Ci sono ricordi di viaggio, l’amico Jonny Paredes e Dora la cantatrice che farà l’amore con entrambi, c’è l’eclisse e i misteriosi avventori che ballano galleada e sombrilla, e c’è il ritorno tra strade che non conosce guidato da una voce misteriosa che lo raggiunge nelle successive cabine telefoniche. È la voce del gruppo Surrealista Clandestino. Un racconto straordinario tra citazioni, invenzioni ricordi. L’incontro con Breton e la discesa nelle fogne di Parigi, sede e fondazione del gruppo clandestino.

Non sveleranno il mistero, sarà sempre una donna a garantire il denaro per la sopravvivenza dei surrealisti clandestini, ogni volta diversa, inafferrabile. Ma finisce la notte e il giovane poeta si ritrova seduto sul muretto del lungomare in compagnia dell’amico Aquiles, e rivede i ballerini dell’eclisse, che sono diventati ciechi avendo seguito gli astri senza proteggere gli occhi. Una ragazzina li accompagna, le indicheranno una pensione dove sostare.

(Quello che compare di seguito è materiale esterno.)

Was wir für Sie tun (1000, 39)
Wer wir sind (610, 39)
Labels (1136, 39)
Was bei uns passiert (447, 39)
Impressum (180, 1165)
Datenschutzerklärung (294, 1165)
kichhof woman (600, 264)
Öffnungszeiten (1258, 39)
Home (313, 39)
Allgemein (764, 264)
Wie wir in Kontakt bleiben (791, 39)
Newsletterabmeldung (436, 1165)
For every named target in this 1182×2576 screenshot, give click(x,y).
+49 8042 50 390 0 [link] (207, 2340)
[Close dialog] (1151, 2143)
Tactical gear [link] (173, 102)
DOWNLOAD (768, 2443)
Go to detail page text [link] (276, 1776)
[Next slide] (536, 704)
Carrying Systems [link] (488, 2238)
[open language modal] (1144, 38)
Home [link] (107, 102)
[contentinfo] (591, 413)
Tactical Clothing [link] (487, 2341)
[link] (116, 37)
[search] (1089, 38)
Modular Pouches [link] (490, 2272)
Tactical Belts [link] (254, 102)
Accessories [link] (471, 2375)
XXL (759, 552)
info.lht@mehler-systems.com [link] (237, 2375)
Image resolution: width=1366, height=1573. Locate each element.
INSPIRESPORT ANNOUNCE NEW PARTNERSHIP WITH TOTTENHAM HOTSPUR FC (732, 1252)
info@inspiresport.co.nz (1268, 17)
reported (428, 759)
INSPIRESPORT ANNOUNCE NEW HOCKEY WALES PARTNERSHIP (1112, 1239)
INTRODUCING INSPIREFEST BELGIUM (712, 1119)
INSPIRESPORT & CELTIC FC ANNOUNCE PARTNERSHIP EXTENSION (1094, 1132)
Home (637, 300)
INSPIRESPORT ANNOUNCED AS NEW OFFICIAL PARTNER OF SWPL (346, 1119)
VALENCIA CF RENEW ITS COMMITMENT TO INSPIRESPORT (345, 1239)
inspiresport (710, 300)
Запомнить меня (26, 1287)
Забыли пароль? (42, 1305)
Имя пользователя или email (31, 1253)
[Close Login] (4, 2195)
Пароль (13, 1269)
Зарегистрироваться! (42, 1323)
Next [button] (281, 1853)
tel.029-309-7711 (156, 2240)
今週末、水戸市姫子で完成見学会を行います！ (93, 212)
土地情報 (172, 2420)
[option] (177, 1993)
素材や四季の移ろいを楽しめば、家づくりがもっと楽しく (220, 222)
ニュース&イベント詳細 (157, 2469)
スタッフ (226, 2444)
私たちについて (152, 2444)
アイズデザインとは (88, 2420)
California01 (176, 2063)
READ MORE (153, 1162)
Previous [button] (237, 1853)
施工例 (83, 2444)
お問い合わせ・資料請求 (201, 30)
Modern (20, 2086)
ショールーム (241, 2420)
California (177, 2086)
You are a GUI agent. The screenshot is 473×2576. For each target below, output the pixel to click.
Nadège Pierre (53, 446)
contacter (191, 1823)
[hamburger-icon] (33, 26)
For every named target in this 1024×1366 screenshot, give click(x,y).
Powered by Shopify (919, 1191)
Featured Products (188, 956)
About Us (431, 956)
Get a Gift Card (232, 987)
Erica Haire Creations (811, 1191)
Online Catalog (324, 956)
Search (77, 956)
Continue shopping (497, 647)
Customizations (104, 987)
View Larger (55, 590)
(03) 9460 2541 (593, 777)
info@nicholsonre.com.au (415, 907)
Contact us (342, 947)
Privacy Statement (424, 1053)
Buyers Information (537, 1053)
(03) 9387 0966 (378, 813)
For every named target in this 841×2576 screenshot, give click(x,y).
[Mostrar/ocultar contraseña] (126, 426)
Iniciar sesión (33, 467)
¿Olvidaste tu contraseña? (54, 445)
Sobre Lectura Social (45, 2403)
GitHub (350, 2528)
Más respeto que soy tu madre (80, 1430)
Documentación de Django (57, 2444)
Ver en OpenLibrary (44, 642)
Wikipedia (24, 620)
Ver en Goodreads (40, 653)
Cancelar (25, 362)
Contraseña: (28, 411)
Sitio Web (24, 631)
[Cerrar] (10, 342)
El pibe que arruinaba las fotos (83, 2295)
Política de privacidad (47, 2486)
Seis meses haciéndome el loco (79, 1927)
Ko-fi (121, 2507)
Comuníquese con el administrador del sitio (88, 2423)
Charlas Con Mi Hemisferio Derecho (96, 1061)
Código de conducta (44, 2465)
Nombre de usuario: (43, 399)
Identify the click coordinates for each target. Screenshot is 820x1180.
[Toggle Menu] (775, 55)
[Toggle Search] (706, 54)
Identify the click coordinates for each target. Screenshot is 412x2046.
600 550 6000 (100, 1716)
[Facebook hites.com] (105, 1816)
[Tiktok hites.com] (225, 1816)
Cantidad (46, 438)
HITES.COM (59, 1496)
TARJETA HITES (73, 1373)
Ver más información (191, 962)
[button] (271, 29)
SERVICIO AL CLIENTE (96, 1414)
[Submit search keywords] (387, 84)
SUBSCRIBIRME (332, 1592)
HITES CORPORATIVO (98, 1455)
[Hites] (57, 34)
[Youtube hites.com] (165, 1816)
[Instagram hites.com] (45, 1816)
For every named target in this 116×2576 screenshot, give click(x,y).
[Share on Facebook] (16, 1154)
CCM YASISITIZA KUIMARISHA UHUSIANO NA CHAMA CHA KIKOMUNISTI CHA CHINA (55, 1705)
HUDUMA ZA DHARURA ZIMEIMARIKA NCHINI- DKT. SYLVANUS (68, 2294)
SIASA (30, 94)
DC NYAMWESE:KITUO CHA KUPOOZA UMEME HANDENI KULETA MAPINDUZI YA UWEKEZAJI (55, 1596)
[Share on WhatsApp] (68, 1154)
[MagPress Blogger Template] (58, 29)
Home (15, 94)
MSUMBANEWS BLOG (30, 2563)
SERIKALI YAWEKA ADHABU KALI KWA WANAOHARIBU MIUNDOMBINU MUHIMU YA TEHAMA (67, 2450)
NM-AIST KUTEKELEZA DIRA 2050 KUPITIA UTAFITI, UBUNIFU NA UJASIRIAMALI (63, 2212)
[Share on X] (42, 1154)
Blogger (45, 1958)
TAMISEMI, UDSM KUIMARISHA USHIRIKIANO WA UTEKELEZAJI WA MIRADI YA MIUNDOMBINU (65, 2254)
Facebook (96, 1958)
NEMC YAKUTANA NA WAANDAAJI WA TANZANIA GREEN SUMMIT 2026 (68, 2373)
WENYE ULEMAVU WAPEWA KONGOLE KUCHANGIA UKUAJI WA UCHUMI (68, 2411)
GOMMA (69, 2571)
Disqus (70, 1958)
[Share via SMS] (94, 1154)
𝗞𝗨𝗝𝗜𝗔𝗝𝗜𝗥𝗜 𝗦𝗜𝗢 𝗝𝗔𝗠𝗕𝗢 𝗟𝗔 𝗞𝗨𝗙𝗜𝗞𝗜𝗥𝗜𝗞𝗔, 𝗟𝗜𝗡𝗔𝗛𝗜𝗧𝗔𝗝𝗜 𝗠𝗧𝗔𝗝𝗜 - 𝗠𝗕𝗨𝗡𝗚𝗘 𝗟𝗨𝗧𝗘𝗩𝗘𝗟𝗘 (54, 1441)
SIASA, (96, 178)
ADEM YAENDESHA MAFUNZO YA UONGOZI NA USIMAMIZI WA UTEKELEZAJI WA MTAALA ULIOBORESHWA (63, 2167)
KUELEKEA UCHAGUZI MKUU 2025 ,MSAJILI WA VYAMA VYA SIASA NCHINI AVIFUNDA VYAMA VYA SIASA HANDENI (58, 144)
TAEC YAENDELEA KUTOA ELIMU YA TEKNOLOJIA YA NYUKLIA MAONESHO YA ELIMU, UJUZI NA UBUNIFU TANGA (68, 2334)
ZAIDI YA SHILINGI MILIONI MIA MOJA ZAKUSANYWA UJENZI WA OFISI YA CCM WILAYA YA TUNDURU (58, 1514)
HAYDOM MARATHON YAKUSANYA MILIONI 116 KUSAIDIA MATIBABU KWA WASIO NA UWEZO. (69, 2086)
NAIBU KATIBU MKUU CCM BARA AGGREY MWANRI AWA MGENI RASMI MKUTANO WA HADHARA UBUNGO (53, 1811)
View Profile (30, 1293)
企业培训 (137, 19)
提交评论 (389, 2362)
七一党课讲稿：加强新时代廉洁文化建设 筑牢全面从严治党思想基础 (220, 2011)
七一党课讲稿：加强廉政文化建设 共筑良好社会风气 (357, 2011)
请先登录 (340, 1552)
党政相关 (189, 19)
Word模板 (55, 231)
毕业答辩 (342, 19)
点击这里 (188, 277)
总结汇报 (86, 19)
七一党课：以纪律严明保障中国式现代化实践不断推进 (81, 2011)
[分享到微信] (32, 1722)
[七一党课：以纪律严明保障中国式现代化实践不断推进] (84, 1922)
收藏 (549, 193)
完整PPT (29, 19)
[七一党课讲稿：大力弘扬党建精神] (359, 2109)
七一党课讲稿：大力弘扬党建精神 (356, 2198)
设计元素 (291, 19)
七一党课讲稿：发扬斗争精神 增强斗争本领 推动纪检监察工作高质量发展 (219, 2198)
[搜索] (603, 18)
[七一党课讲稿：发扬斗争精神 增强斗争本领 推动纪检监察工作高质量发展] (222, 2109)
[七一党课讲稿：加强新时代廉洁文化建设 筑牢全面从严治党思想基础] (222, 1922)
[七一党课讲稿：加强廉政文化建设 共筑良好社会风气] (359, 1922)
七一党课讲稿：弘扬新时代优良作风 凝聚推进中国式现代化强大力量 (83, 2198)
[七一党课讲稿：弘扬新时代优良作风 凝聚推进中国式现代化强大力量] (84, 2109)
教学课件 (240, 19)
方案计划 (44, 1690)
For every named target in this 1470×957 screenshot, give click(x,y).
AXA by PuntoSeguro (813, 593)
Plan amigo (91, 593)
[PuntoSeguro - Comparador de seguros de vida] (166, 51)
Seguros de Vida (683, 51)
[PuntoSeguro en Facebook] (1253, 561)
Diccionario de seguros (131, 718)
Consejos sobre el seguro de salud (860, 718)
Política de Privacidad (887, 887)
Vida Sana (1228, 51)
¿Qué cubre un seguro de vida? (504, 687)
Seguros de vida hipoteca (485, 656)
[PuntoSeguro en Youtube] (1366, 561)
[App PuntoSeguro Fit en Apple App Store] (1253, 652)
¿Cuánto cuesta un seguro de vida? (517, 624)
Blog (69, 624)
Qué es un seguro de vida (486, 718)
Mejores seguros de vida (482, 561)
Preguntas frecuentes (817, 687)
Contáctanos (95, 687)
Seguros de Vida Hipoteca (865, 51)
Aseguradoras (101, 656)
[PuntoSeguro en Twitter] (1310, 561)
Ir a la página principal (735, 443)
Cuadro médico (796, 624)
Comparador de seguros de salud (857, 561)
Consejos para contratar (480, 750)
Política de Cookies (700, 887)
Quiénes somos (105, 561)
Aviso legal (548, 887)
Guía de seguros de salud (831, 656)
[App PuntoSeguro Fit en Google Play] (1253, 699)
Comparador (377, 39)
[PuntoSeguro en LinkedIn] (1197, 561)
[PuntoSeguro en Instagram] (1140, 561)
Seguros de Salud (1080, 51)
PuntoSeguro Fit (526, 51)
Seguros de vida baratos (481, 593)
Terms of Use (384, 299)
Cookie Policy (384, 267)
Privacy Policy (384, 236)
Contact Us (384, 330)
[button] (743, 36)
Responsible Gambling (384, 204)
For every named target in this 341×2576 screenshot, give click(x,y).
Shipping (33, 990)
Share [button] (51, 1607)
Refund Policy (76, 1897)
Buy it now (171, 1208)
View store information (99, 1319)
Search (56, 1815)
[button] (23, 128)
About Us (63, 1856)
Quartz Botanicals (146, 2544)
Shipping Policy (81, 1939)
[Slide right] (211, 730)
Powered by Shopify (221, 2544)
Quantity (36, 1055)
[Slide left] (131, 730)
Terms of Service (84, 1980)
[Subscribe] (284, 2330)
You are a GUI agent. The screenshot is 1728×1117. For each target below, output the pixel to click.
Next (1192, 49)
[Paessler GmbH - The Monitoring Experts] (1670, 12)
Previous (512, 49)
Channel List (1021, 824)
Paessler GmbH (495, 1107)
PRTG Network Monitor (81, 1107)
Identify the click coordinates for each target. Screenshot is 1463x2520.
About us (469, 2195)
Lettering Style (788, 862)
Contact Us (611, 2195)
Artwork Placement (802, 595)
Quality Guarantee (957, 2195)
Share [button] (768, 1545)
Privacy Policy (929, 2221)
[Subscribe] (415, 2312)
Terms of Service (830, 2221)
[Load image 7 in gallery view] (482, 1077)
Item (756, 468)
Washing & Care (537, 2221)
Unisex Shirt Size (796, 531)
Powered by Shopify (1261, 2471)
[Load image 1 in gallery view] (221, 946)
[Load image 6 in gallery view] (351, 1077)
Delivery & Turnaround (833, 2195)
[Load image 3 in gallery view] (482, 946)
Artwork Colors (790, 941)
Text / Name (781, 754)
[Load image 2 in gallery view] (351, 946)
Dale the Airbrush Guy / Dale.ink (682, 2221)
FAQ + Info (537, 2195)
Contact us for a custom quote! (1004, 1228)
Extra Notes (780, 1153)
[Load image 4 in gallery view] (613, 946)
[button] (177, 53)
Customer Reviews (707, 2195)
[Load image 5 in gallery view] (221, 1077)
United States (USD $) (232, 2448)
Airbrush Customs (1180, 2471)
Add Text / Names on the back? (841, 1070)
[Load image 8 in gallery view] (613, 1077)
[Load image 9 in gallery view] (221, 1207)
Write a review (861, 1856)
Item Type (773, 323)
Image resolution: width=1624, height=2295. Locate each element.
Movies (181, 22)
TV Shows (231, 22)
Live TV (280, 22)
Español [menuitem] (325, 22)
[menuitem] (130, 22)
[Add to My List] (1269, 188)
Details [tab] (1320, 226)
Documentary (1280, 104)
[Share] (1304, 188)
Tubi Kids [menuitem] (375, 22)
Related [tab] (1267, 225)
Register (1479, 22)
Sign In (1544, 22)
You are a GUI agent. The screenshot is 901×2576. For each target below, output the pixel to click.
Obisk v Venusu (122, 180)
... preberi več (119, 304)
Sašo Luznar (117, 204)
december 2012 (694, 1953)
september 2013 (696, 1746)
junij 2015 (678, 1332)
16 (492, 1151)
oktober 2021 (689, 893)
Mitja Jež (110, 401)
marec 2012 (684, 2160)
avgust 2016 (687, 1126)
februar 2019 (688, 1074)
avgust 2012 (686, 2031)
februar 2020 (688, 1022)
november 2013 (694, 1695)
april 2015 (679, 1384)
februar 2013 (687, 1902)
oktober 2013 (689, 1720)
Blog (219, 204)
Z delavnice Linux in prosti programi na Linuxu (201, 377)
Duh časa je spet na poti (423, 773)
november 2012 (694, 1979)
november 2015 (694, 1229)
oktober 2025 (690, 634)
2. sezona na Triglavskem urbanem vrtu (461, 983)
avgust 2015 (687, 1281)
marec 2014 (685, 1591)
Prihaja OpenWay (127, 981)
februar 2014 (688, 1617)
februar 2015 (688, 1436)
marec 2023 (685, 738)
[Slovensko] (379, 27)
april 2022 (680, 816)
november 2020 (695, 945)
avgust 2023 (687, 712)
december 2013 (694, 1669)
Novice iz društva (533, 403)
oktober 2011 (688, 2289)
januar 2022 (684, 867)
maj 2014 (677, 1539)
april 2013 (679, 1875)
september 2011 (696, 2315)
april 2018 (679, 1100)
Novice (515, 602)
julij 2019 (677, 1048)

Bolaño si racconta, inganna, mescola passato e presente ma tesse una ragnatela di parole, di fatti, di memorie di sogni dalla quale è impossibile districarsi. Un libro bellissimo, una scrittura unica, inimitabile.

Carla Tolomeo Vigorelli

Recensione al libro Sepolcri di cowboy di Roberto Bolaño, Adelphi, traduzione di Ilide Carmignani, 2020, pagg. 165, euro 18.